# BRIEF:
Only the lines below, from the one with "This screenshot has" through the one with "Set Enable policy", are to be written out, exactly.

# DATA FOR REVIEW:
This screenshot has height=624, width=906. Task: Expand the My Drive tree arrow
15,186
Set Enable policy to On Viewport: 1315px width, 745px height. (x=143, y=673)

---

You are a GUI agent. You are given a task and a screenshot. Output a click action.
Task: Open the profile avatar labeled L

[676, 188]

# OUTPUT FOR THIS EXERCISE:
This screenshot has height=624, width=906. Task: Expand the My Drive tree arrow
15,186
Set Enable policy to On Viewport: 1315px width, 745px height. (x=143, y=673)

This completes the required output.